오라클의 자바 기술 책임자는 최근 자바 보안 문체 때문에 최신 버전 개발 일정이 늦어지고 있다고 인정했다. 그는 “다시 대두된 보안 문제 때문에 자바 8과 GA의 9월초 공개 일정은 불가능해졌다"고 말했다.

썬으로 돌아가보자
사실 이 문제는 원래 오라클에서 시작된 것이 아니다. 수년 전부터 처음엔 썬(Sun)에서, 나중엔 오라클에 이르기까지 축적되어 온 문제다. 이 문제는 지금까지 계속해서 뒤로 미뤄지기만 했고 '시급하다'는 미명하에 개발자들의 초점을 비즈니스 고려사항에 우선 맞추게 했다.

필자는 이 문제를 과거와 현재 자바 개발팀의 핵심 인사들을 포함한 여러 사람들과 논의해왔고, 그들 모두 이 문제가 자바의 오래된 '기술적 부채'의 결과라고 이야기했다. 썬이 책임을 지고 있는 동안 이 문제가 드러났을 수도 있지만 썬 팀은 (오라클에 인수됨으로써) 운 좋게도 그런 상황을 피해갔다.

기술적 부채와 씨름하는 것은 시간이 많이 걸리는 일이지만, 하나씩 하나씩 프로젝트를 통해 해결돼야 한다. 몇몇 베테랑 프로젝트들은 이런 유형의 잡동사니로부터 그만큼 고통받지 않는 것처럼 보이지만, 그 핵심은 커뮤니티에 있다.
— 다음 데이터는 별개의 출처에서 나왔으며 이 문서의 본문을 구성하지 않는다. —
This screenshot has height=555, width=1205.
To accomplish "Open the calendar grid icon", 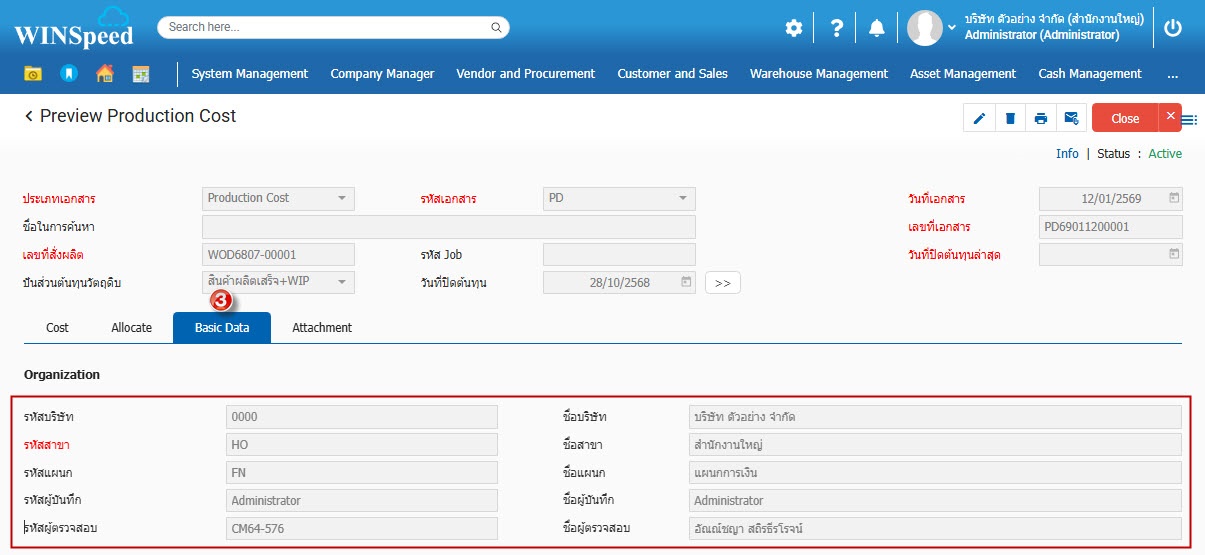I will (141, 74).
상용 프로젝트들은 종종 코드를 깨끗이 유지하는 지루하고 고된 일보다는 고객의 요구사항과 마케팅 일정을 우선시하고, 이 기능에만 초점을 맞추도록 강요받는다. 반면 대규모의 건강한 커뮤니티를 갖춘 오픈 소스 프로젝트들은 커뮤니티 구성원들이 종종 밀린 일을 해결하는데 열정과 전문성을 쏟아붓기 때문에 기술적 부채 문제에서 비교적 자유롭다.

리브레오피스가 기술적 부채를 해결한 방법
대표적인 것이 리브레오피스(LibreOffice)의 사례다. 프로젝트 초기만 해도 리브레오피스는 커다란 기술적 부채를 오픈오피스(OpenOffice)로부터 물려받았다. 일부에서는 리브레오피스를 가리켜 '문제를 일으키지 않기 위해 기능이 개선되지 않고 버그가 해결되지 않은 15살짜리 코드'라고 비판하기도 했다. 그러나 현재 개발자 커뮤니티의 리브레오피스에 대한 자신감은 이전보다 훨씬 커졌다.
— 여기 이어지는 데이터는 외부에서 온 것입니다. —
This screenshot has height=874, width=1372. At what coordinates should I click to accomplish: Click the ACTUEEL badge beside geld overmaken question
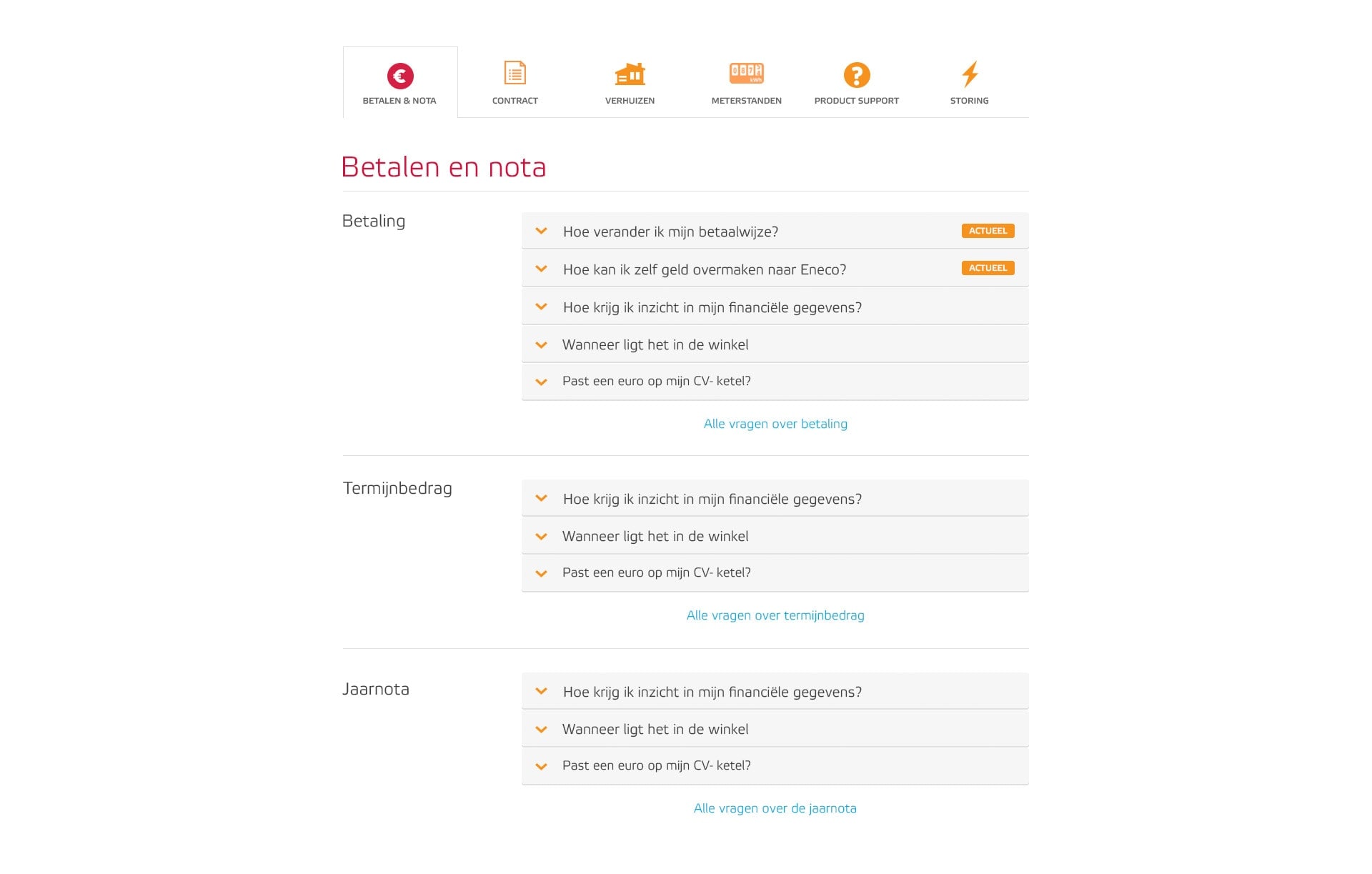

그 결과 매 6개월마다 팀을 다른 방향에 전념하게 했던 썬의 관리 시절에는 불가능했을 코드에 대한 투자가 이뤄졌다. 몇몇은 아주 지루한 일이었는데 예를 들어 수만 개의 코멘트를 독일어에서 영어로의 번역하는 작업 때문에 제2 언어로 영어를 쓰는 개발자들이 협업을 하는 별도 작업을 진행하기도 했다.

디펑트(defunct) 운영체제 지원 제거, 객체 모델 리팩터링, 대화 레이아웃 메카니즘의 최신 업데이트 등 다른 개선사항들도 이뤄졌다. 회귀(regressions)의 급속 해결을 위해 고안된 '바이너리 바이섹트'(binary bisect) 같은 새로운 QA 기법도 적용됐다.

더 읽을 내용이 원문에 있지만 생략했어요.